Seriously though. This is yet another pile of steaming scary crap. Where are the days when I could telephone someone and NOT have to be identified. (caller id). Now I can't be an anonymous coward because slashdot can sniff my time-skew and put my name up anyway. Now the cable company can learn that I have multiple machines behind the firewall even though my contract says only one
Is this really necessary? Nothing is sacred anymore. I want to be able to live my life behind my walls without people constantly peeking through the curtains, and thats what this is. At some point we have to stand up and say "you stop here" to these damn peeping toms.
Clocks Drift (Score:3, Interesting)
I was trying to settle an argument with a friend that I could track him on my site even if he used various proxies.
The technique only worked for a while. And then the difference tended to drift.After a few hours the visitor couldn't be recognised anymore.
I know this is a highly simplified example but wouldn't the clock drift and inaccuracies in time keeping foul up this detection eventually?
Passively obtaining the 'clock skew'/rate of drift etc across the net doesn't seem sufficiently accurate to uniquely identify a machine.
Changing Clock (Score:3, Interesting)
If it relies on the clock changing slowly over time, then why wouldn't it be possible to randomly change your clock time by a few milliseconds forward or back every few minutes?
Only distinguishes between 1 machine in 30 or so. (Score:3, Interesting)
Note how linear those skew lines are. That data looks so good that it needs independent verification. Others have observed more variation in clock skew than that. Computer clocks aren't normally observed to have error that consistent. There's variation with temperature. One wonders if they ran this test during a period when the target machines (a computer lab) were not in use.
NTP doesn't help (Score:5, Informative)
Please stop suggesting NTP as a "countermeasure." It doesn't help--this is repeated over and over again in the paper. As far as I can tell, turning of tcp timestamps does.
Simple question: Why? (Score:4, Interesting)
Not so simple:
What is the danger to the world that an individual PC is unidentified?
Compared to that danger, is the loss of anonymous free speech worth it?
If the answer is yes, then do we ourselves get to identify the PC's of CEO's, congressmen, celebrities, and other Upper Class members?
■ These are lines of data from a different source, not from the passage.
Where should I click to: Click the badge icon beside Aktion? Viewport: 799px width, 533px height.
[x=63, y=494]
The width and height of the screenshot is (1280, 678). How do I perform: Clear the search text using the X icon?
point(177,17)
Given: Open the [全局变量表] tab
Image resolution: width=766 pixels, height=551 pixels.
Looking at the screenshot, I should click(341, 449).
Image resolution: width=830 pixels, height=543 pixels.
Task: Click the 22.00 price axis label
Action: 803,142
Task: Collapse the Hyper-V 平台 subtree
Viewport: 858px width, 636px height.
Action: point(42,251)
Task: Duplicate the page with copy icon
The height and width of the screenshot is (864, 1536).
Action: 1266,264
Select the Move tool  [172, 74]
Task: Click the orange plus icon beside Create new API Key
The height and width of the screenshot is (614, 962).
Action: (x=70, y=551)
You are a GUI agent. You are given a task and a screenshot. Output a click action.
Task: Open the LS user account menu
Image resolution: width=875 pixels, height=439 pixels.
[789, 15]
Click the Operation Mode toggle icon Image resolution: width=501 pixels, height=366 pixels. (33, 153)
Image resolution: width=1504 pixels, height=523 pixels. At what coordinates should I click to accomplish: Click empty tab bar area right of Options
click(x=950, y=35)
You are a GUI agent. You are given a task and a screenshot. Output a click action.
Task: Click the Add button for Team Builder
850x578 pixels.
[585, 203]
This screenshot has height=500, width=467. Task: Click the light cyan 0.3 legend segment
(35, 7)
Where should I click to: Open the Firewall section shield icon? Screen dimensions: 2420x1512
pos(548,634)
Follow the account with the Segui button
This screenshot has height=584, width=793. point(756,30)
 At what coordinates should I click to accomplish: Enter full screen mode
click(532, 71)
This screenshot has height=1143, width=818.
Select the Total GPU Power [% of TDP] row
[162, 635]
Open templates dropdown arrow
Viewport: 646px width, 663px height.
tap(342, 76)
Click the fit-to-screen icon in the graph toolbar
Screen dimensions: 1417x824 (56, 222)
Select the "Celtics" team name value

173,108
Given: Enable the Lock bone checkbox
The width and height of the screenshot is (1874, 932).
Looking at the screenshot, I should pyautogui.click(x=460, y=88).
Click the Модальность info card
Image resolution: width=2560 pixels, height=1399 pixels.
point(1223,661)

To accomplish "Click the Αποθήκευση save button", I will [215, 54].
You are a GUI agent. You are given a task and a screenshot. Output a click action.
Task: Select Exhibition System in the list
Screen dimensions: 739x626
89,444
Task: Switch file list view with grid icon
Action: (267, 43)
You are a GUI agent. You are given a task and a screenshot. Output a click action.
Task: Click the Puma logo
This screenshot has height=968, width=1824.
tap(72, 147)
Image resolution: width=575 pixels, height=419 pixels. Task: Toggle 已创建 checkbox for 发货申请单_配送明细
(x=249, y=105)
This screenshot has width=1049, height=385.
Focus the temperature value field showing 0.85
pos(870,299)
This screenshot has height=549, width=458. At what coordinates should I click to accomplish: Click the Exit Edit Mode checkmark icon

Or is anonymity reserved for those who are rich enough, famous enough, powerful enough, or connected enough to hide?
And if they get to hide, but not us, isn't the very security we buy with our freedom to be anonymous then a sham? A method of control, the way Scott Ritter the ex-Marine weapons was slimed with kiddie-porn allegations from law enforcement that were just happening to be monitoring his habits just as he was being vindicated in his proclamations that the war's justifications were fake? BTW: the charges were dropped after his cred was ruined. Nice job burning the witch, Rove. Power to monitor coupled with the power to accuse and charge is the power to silence anyone, anytime for any reason and suffer NO CONSEQUENCES. Who was charged with sliming Ritter at such a politically convenient time for the Bushites? No one. And in the future, when they come for you, no one will save you or punish your accusers. Who themselves are anonymous and untouchable.
Are YOU safe from ruin is someone monitors you 24 hours a day?
If they can justify monitoring your internet usage, or track anyone they like, the legal precedent is set to monitor anyone, anytime, for any reason or non-reason, such as political/economic personal assassination. Not just your PC. What would stop them from establishing cameras on poles in front of your house to monitor your comings and goings? Microphones? They can already "sneak and peak" with a judges rubberstamp and no subpoena. They are establishing precedent to track your car with devices planted without warrant.
The current administration is currently using security laws to crush lawsuits about the detention and torture of people taken secretly after 9/11. Tom Delay used Homeland Security, illegally, to track down the Texas Democrats last year to bring them home to force a vote to disenfranchise Texas democrats - no penalties for him, and a precedent and example was set. The security apparatus established during the hysteria is being used to crush political oppostion to the President and his party; they have shown that they are abusing their power, and care nothing that anyone knows.
The internet is the last, only hope for anonymous gatherings and free speech left in the world, and they, the amalgamate they are desperately shutting down the last means of mankind to speak to power without getting arrested or ruined for claiming their birthright.
I've not the skills to fix this technically. But we need a new communications system, asap, that is not under U.S. control or capable of being traced or monitored. I've got zilch. Is there a way of making a new pipe that CAN'T be subverted or controlled by the power mad? This is a serious question, and we may need an answer really soon.
I see some interesting uses, and limitations (Score:4, Interesting)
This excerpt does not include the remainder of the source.